The very foundations of society — social, political, commercial, moral and religious, seem to be shaken as with a mighty earthquake, from centre to circumference. All things tremble; creation groans; the world is in travail, and pains to be delivered.
A new era has dawned upon our planet, and is advancing with accelerated force — with giant strides.
The airplanes and the computers, with their progressive improvements in speed, safety and convenience, are extending and multiplying the means of travel, of trade, of association, and intercommunication between countries whose inhabitants have been comparatively unknown to, or estranged from, each other.
But, as if even these means were too slow for the God-like aspirations, the mighty throes of human thought, and its struggles for light and expansion, man seizes the lightning, tames and subdues it, and makes it the bearer of his thoughts and despatches. While these things are in progress by one portion of mankind, another learns to seize and control a sunbeam, in a manner subservient to the progress of the fine arts: and by which means a man performs in a minute, the work which a short time since would have employed the most active years of a lifetime.
While every science, every art is being developed; while the mind is awakened to new thought; while the windows of heaven are opened, as it were, and the profound depths of human intellect are stirred — moved from the foundation on all other subjects, religious knowledge seems at a stand still.
The creeds of the Fathers seem to have been cast in the mould of other ages, to be adapted to a more narrow sphere of intellectual development, and to be composed of material too much resembling cast iron; or, at least, not sufficiently elastic to expand with the expansion of mind, to grow with the growth, and advance with the progressive principles of the age.

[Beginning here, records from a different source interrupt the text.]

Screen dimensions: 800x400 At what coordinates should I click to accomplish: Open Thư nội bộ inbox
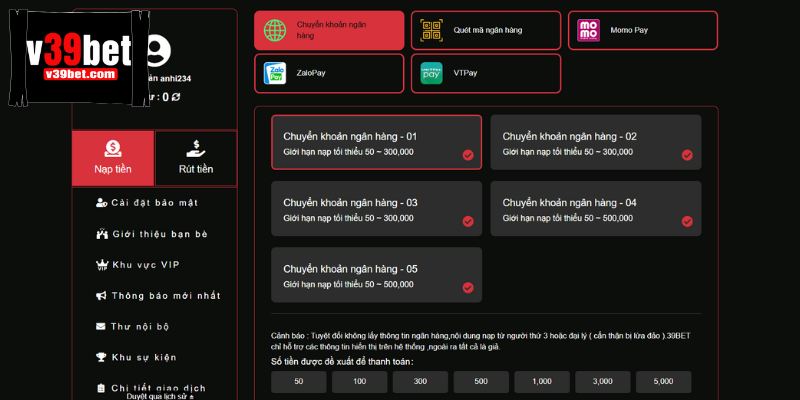point(140,326)
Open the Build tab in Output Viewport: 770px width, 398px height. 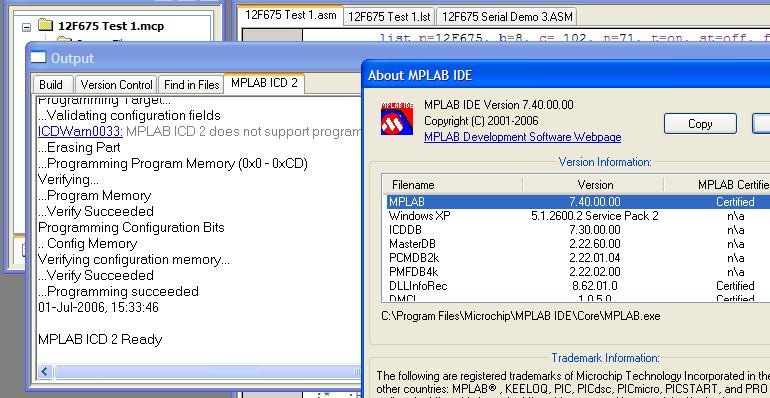click(51, 85)
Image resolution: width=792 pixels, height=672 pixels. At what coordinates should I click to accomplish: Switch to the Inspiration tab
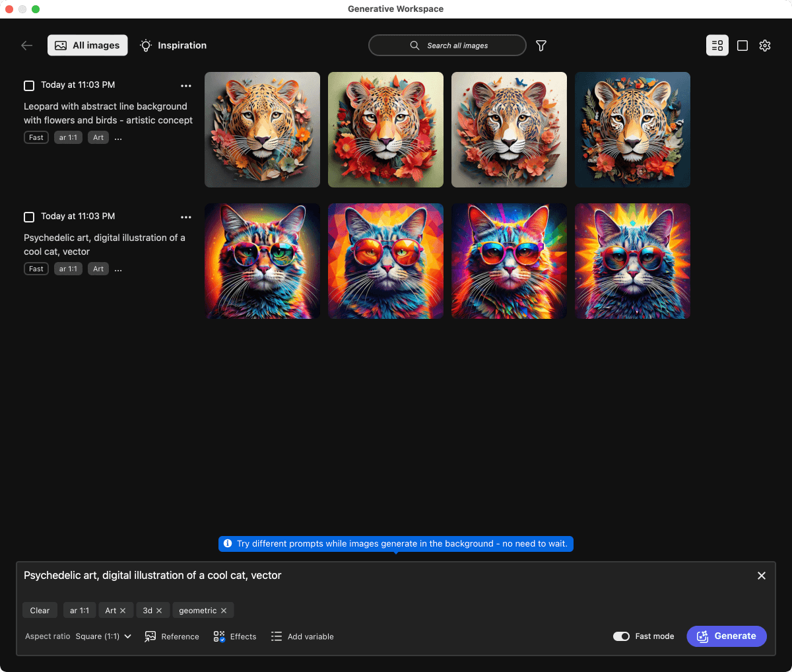click(174, 46)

For these reasons, perhaps more than any other, the master spirits of the age are breaking loose from the old moorings, and withdrawing from established and venerated systems, by which means society is distracted, divided, broken up, thrown, as it were, into a chaos of confused, disorganized individualization, without a standard or rallying point, without a nucleus by which to concentrate or re-organise this chaotic mass, these atoms of thought.